L'Encyclopédie sur la mort


La mort d'Antinoüs

Marguerite Yourcenar

Sur les Mémoires d'Hadrien plane la figure d'Antinoüs, jeune homme grec chéri par l'empereur, qui se perd dans les eaux du Nil pour sauver la vie de son maître et emporter ainsi une immortalité divine.
Hadrien veut respecter la liberté de son favori en lui laissant la pleine responsabilité de sa mort volontaire:

J'offre ici aux moralistes une occasion facile de triompher de moi. Mes censeurs s'apprêtent à montrer dans mon malheur les suites d'un égarement, le résultat d'un excès: il m'est d'autant plus difficile de les contredire que je vois mal en quoi consiste l'égarement, et où se situe l'excès. Je m'efforce de ramener mon crime, si c'en est un, à des proportions justes: je me dis que le suicide n'est pas rare, et qu'il est commun de mourir à vingt ans. La mort d'Antinoüs n'est un problème et une catastrophe pour moi tout seul. Il se peut que ce désastre ait été inséparable d'un trop-plein de joie, d'un surcroît d'expérience, dont je n'aurais pas consenti à me priver moi-même ni à priver mon compagnon de danger. Mes remords même sont devenus peu à peu une forme amère de possession, une manière d'assurer que j'ai été jusqu'au bout le triste maître de son destin. Mais je n'ignore pas qu'il faut compter avec les décisions de ce bel étranger que reste malgré tout l'être qu'on aime. En prenant sur moi toute la faute, je réduis cette jeune figure aux proportions d'une statuette de cire que j'aurais pétrie, puis écrasée entre mes mains. Je n'ai pas le droit de déprécier le singulier chef-d'oeuvre que fut son départ; je dois laisser à cet enfant le mérite de sa propre mort. (p. 189)

════════

→ À compléter:
- 1) Recopiez le passage cité en commençant par « Marguerite Yourcenar » et en allant jusqu'à « une immortalité divine. ».
- 2) D'après le passage cité, pourquoi Hadrien refuse-t-il de prendre sur lui toute la faute de la mort d'Antinoüs ?

→ Lignes de données:
════════

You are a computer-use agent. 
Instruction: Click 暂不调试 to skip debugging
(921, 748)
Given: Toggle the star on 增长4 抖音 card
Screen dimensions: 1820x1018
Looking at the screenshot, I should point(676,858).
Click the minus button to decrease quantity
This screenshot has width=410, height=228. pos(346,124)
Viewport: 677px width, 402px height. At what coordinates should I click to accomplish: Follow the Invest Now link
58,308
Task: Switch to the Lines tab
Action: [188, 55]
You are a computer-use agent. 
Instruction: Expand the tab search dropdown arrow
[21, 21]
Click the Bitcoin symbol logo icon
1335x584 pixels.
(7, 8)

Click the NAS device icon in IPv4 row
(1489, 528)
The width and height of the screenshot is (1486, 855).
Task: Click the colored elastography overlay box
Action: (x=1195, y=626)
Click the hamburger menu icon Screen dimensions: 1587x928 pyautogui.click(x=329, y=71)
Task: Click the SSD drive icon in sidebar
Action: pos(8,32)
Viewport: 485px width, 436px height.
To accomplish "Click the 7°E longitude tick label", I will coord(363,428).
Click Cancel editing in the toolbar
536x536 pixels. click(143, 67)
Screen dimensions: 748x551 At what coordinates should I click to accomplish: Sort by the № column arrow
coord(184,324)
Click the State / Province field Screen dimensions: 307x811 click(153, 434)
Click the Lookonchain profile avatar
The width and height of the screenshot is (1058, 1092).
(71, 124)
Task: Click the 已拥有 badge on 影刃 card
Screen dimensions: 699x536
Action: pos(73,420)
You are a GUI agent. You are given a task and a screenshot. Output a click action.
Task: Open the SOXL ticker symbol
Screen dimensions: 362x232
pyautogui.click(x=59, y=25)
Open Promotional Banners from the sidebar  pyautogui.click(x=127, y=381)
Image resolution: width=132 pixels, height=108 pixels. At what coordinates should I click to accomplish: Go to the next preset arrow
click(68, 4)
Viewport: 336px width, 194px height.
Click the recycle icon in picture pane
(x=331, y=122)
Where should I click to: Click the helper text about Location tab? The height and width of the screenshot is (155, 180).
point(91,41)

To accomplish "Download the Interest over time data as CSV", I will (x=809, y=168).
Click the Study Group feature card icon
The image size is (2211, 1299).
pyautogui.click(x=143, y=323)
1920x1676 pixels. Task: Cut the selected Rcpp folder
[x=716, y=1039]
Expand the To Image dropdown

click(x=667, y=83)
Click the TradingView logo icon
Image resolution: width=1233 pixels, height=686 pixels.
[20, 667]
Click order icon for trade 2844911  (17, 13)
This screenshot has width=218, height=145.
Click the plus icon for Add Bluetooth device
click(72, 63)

════════

→ Réponses dans l'ordre:
- 1)
Marguerite Yourcenar

Sur les Mémoires d'Hadrien plane la figure d'Antinoüs, jeune homme grec chéri par l'empereur, qui se perd dans les eaux du Nil pour sauver la vie de son maître et emporter ainsi une immortalité divine.

- 2) En prenant toute la faute, il réduirait ce jeune homme à une statuette de cire qu'il aurait pétrie, puis écrasée entre ses mains. Il estime ne pas avoir le droit de déprécier ce départ, qu'il appelle un singulier chef-d'œuvre. Il doit donc laisser à Antinoüs le mérite de sa propre mort.